**Work task**
Beginning at the line that contains "This screenshot has height=483, width=822.", repeat each line exactly through the last one of the records below, and leave out the pictures.

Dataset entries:
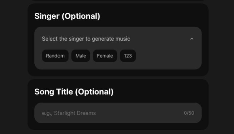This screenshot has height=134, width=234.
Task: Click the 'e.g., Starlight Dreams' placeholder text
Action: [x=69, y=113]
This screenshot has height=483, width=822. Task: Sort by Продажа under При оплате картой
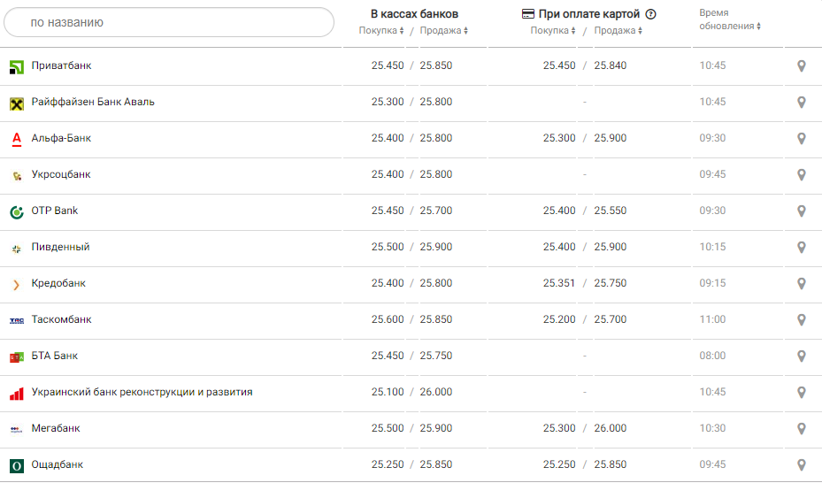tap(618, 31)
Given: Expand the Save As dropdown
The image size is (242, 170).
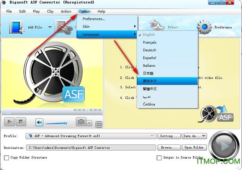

**Response for this exercise**
This screenshot has height=483, width=822. Task: Sort by Продажа under При оплате картой
tap(618, 31)
Given: Expand the Save As dropdown
The image size is (242, 170).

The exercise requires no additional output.